The positive benefits of arts-based therapies in care homes is also well understood. A team in Nottingham UK are about the embark on a study on “The Arts and Dementia (TAnDEM): Evidence-based ways to live well with dementia through the creative arts.” (7) (We like that phrase ‘live well’ in particular). The team’s aim is to:

“Understand more about which kinds of activities bring the most benefits, to whom and in which care settings.”

Home care and music

Cognitive stimulation, activities and social interaction are core parts of our home care services at Vytality at Home. For our caregivers, meaningful engagement is as important as the ‘necessaries’ of personal care and housekeeping. That’s why their visits last two hours, so there is plenty of time for a chat, an activity and even 26 minutes of Mozart to listen to together. (For more details, see our engagement services page)

Does the Mozart Effect really work?

While typing this, we’ve had K448 on in the background. (Specifically, this superb live performance by Martha Argerich and Daniel Barenboim on YouTube). It is certainly relaxing, calming and yet also intriguing to listen to, as it involves two people playing identical notes at the same time. Sometimes your brain can spot that, sometimes not!

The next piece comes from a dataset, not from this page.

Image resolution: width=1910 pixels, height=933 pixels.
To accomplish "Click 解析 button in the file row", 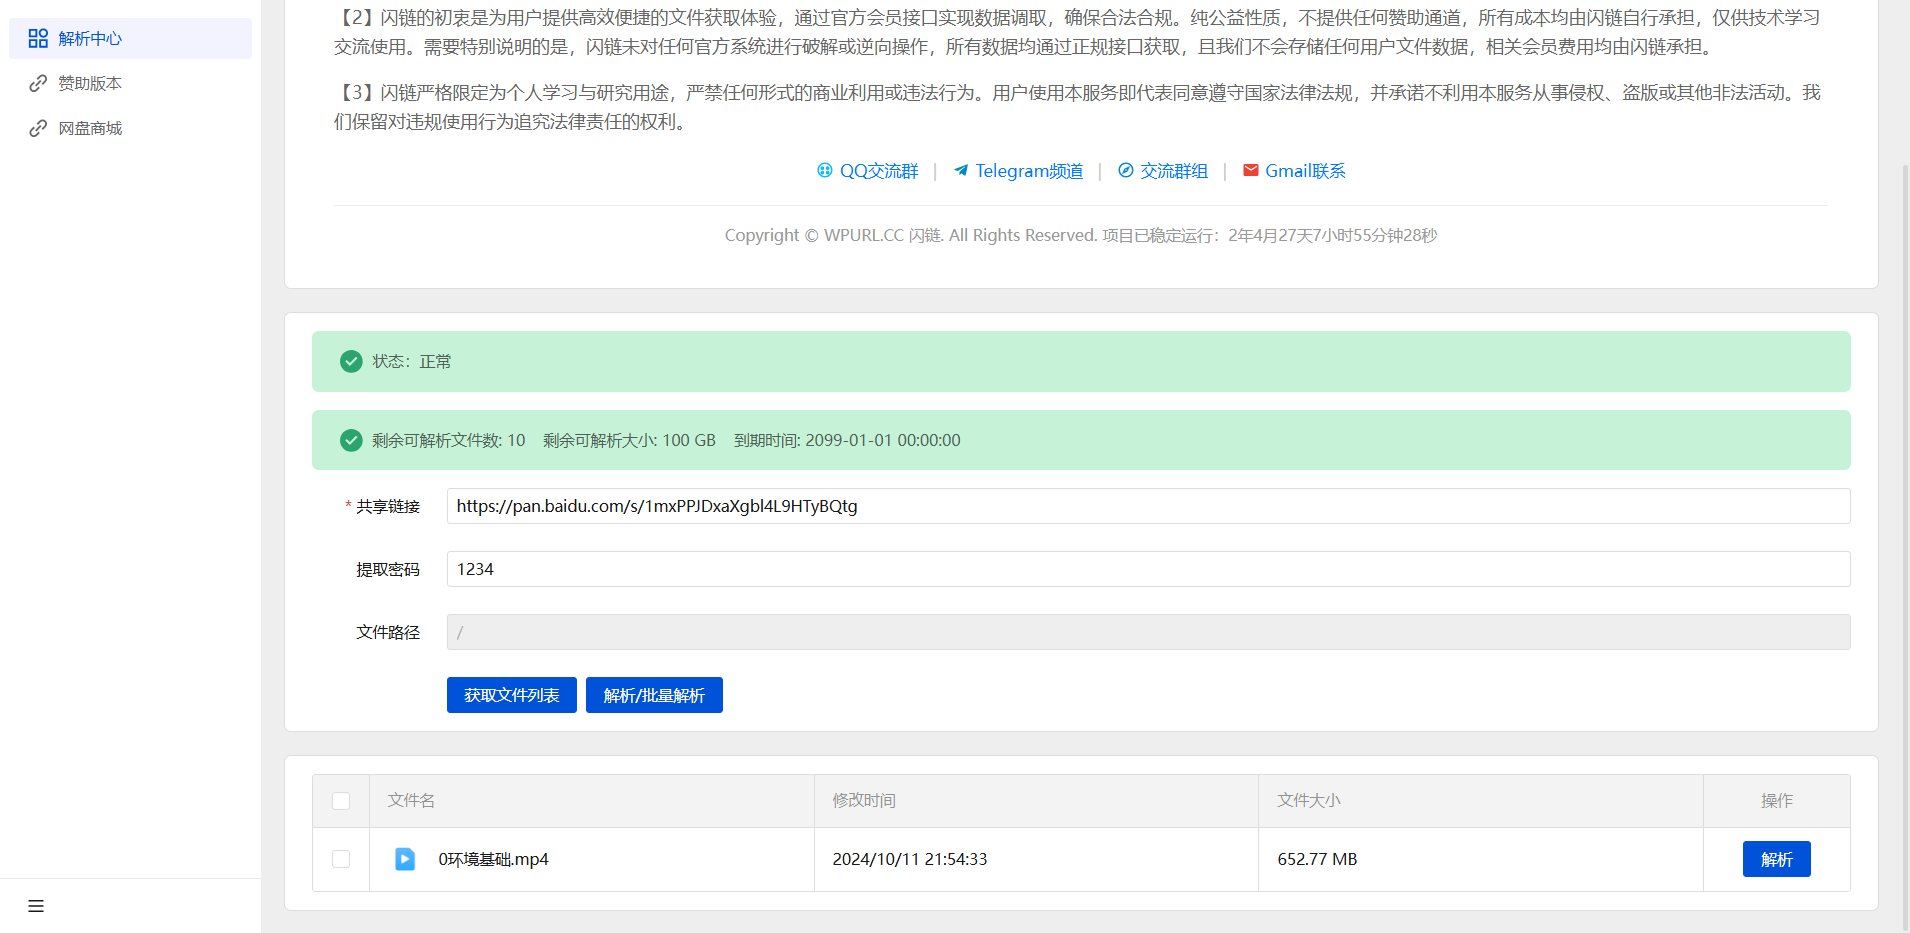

We’re not sure we’re any smarter as a result, but we certainly feel less stressed and are less concerned about other elements of work.

So, why not give it a try!


(3) “Music and Spatial Task Performance”, Frances Rauscher in “Nature” October 1993. (7) Nayak, S. et al. (2000). Effect of music therapy on mood and social interaction among individuals with acute traumatic brain injury and stroke. Rehabilitation Psychology 45(3) 274-283.